=== Records for the task ===
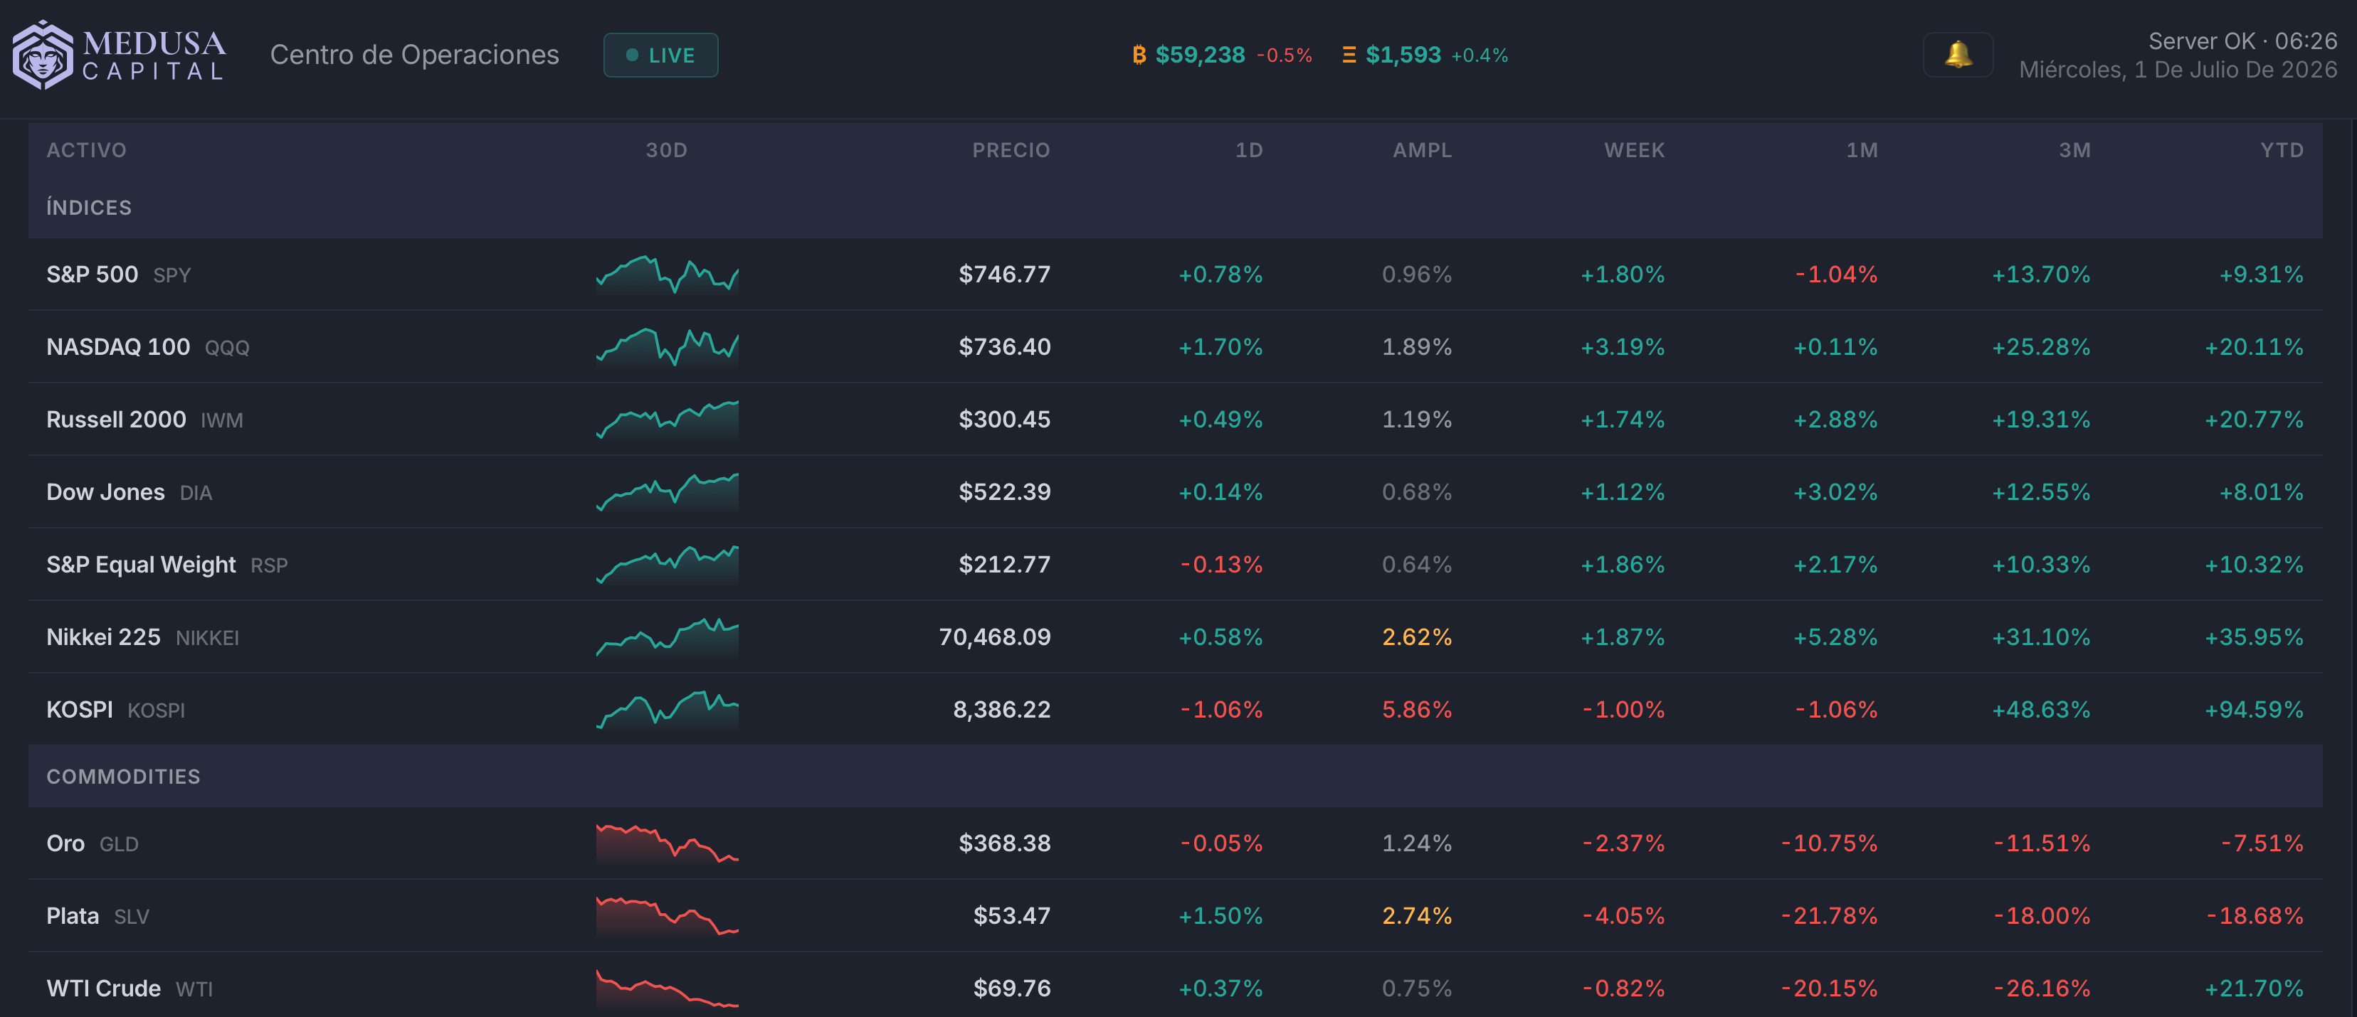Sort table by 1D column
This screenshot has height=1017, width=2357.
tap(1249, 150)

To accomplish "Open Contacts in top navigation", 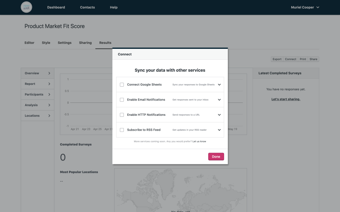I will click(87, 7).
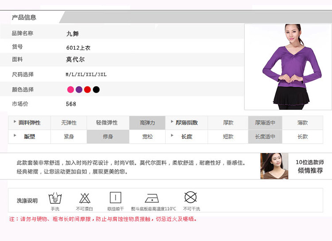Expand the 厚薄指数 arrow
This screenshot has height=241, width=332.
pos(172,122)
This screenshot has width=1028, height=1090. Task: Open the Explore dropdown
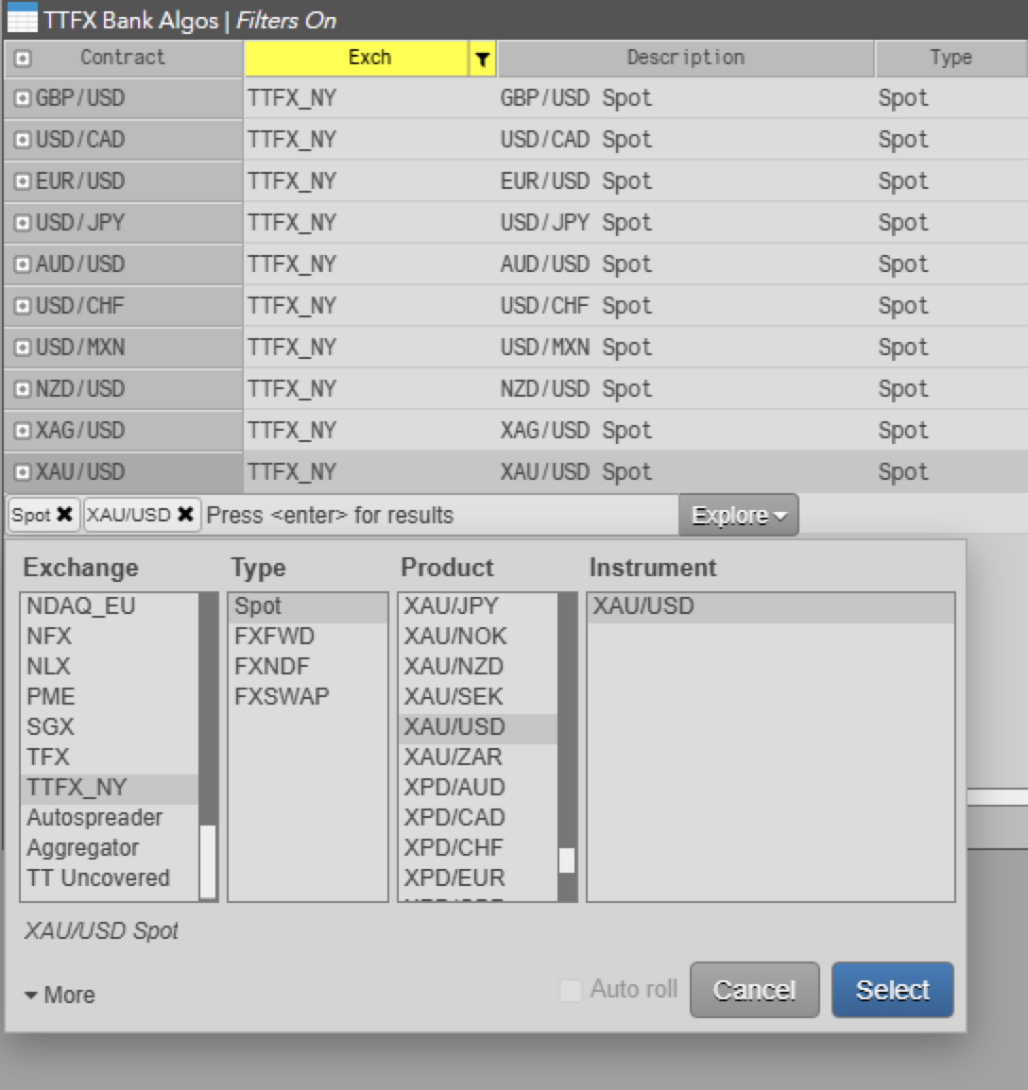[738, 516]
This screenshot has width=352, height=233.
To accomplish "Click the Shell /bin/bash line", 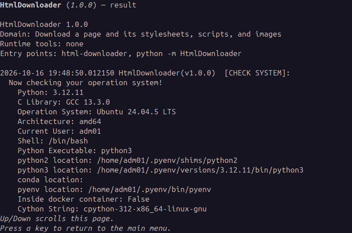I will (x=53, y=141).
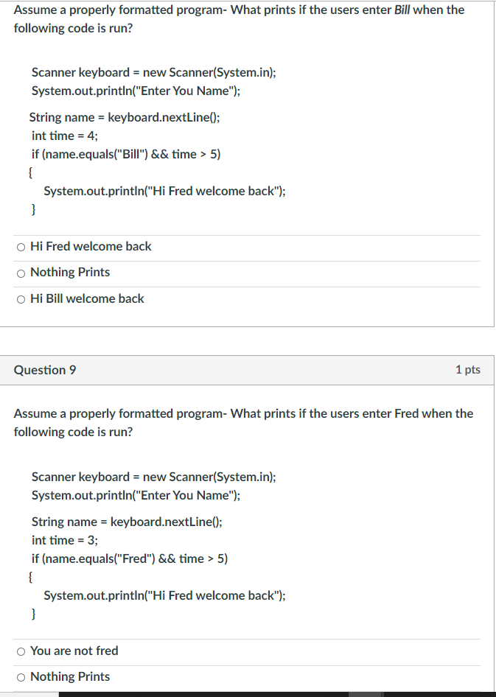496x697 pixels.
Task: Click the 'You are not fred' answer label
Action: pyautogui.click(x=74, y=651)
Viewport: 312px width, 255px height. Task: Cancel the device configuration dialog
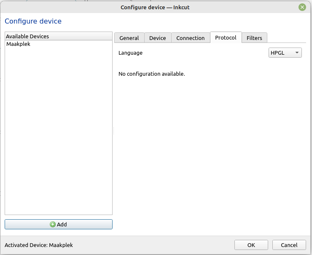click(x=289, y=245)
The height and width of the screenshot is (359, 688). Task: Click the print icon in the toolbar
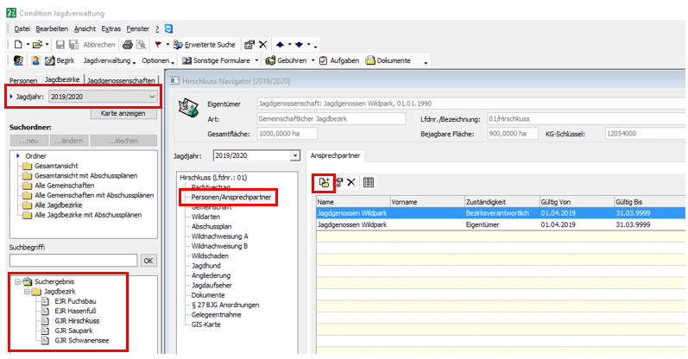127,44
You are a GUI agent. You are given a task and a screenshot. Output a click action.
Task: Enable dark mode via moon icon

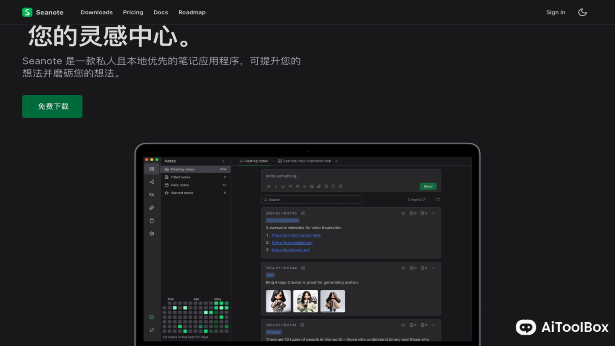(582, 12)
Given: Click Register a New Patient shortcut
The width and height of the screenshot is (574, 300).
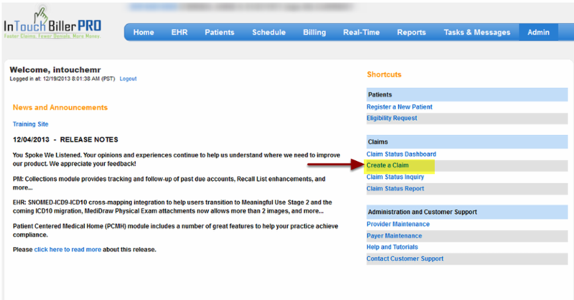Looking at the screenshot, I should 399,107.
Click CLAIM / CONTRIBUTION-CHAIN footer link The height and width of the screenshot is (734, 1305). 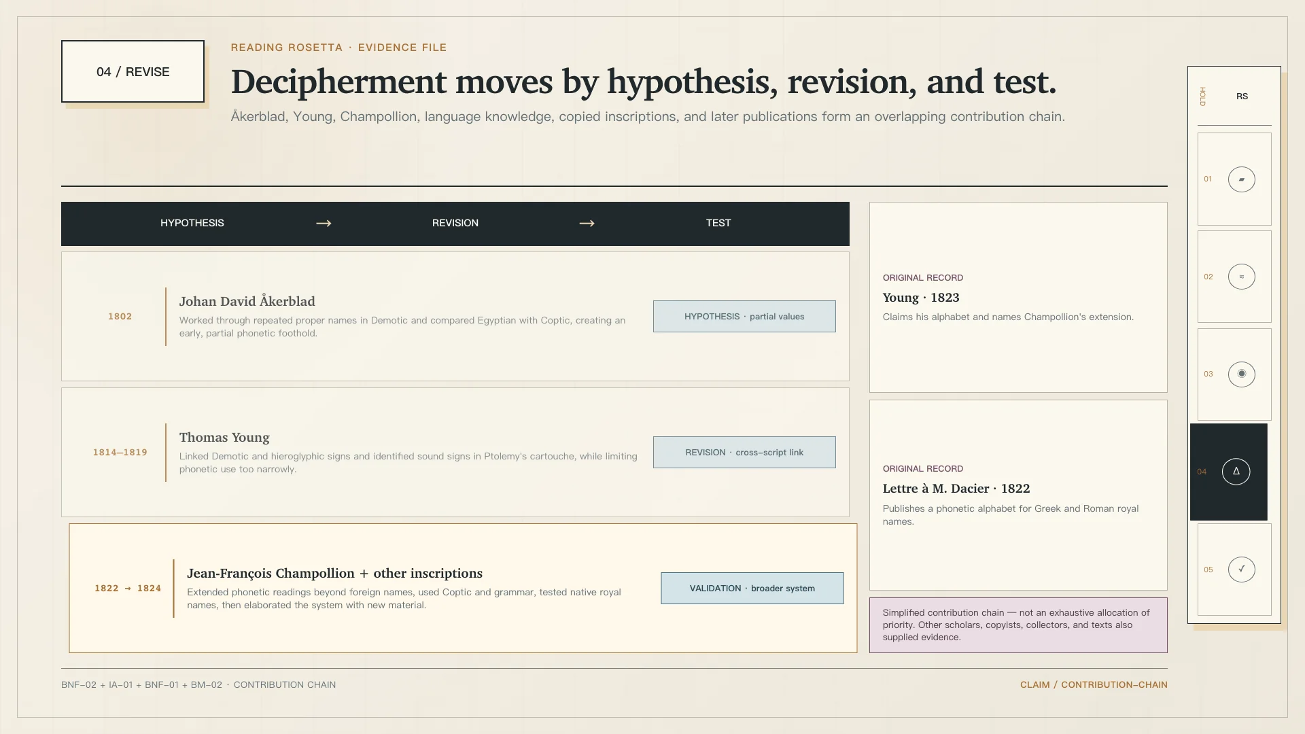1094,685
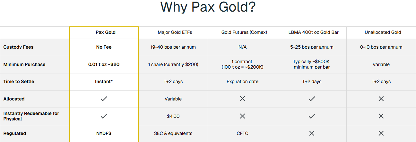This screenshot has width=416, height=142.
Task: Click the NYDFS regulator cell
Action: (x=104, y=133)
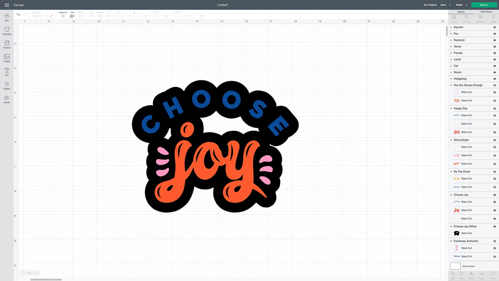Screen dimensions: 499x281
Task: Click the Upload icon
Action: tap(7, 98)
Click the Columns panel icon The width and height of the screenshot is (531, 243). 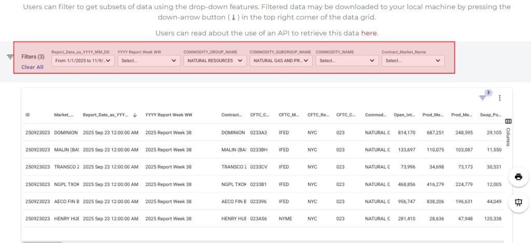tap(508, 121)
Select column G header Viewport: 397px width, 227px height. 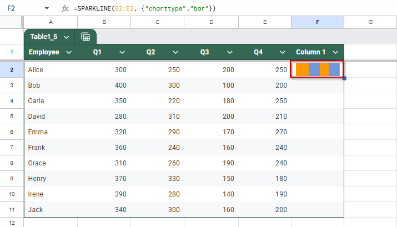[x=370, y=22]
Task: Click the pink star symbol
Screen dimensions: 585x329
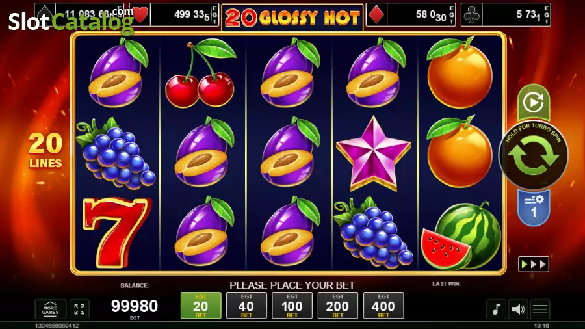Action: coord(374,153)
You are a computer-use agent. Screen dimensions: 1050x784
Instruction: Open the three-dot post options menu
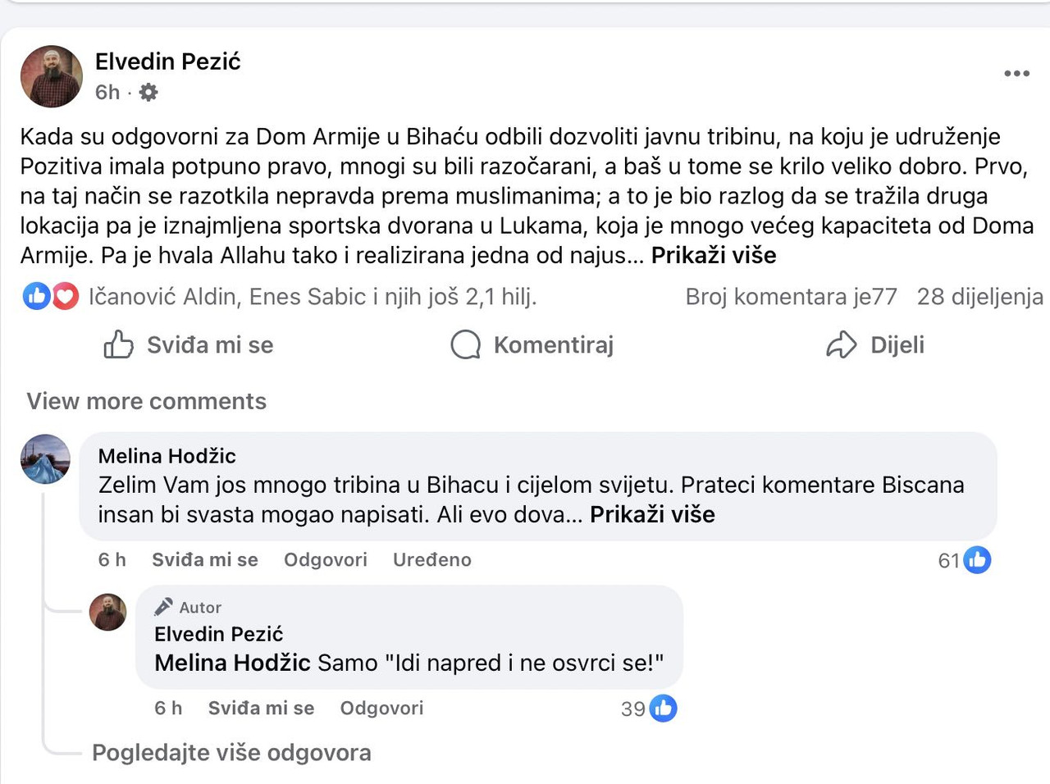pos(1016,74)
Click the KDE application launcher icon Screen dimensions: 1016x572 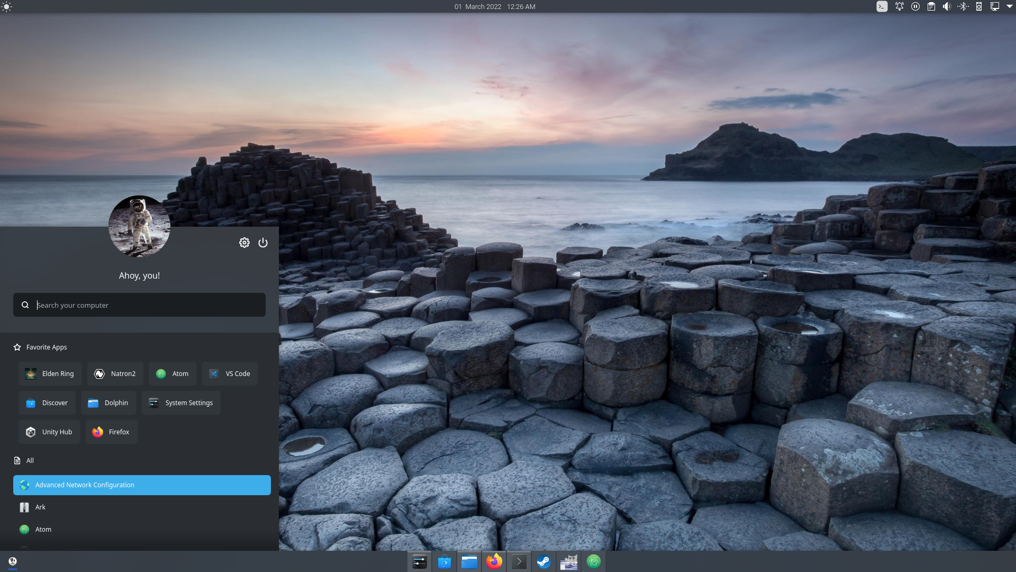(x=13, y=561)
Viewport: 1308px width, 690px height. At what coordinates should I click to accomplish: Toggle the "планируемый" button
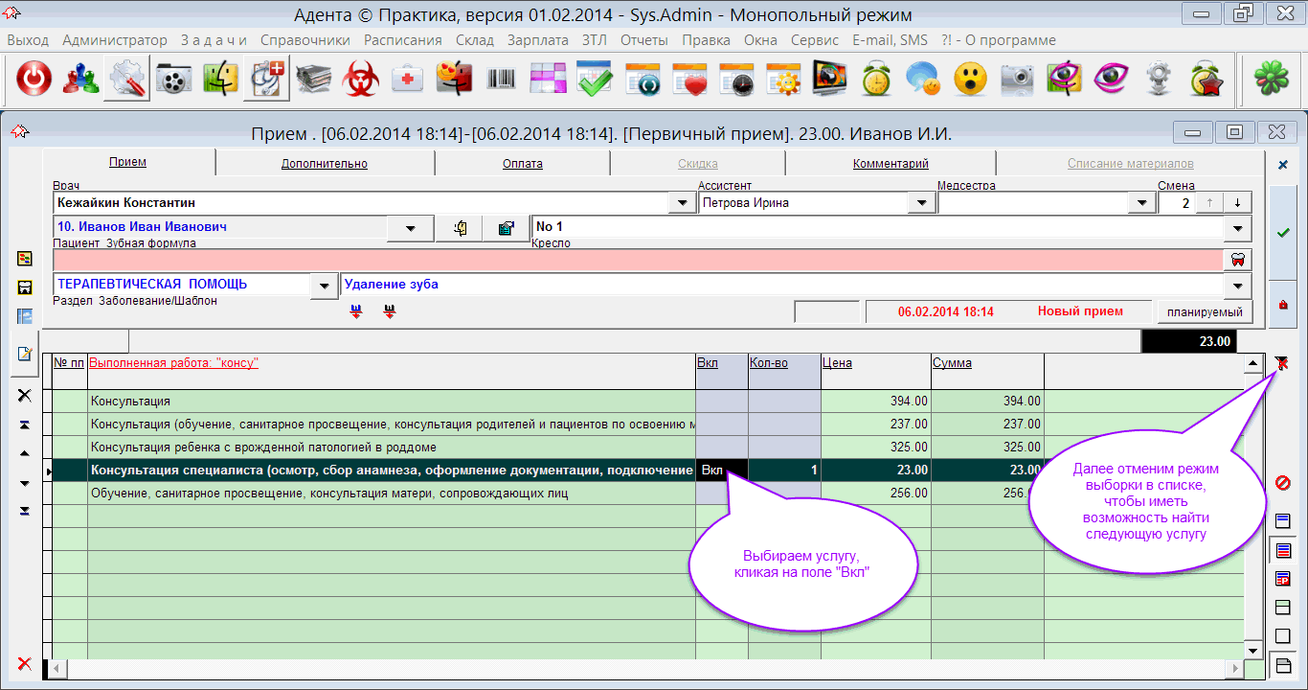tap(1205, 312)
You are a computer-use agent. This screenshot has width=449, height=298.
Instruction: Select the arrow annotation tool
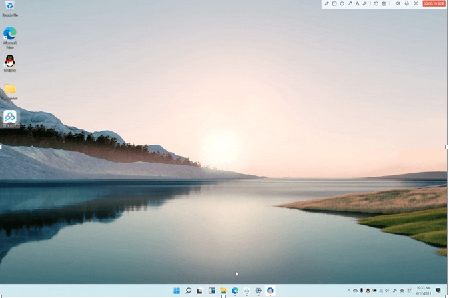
===
Exercise instructions:
Only a number is wanted here: how many lines of the records above contain "computer".

Output below:
2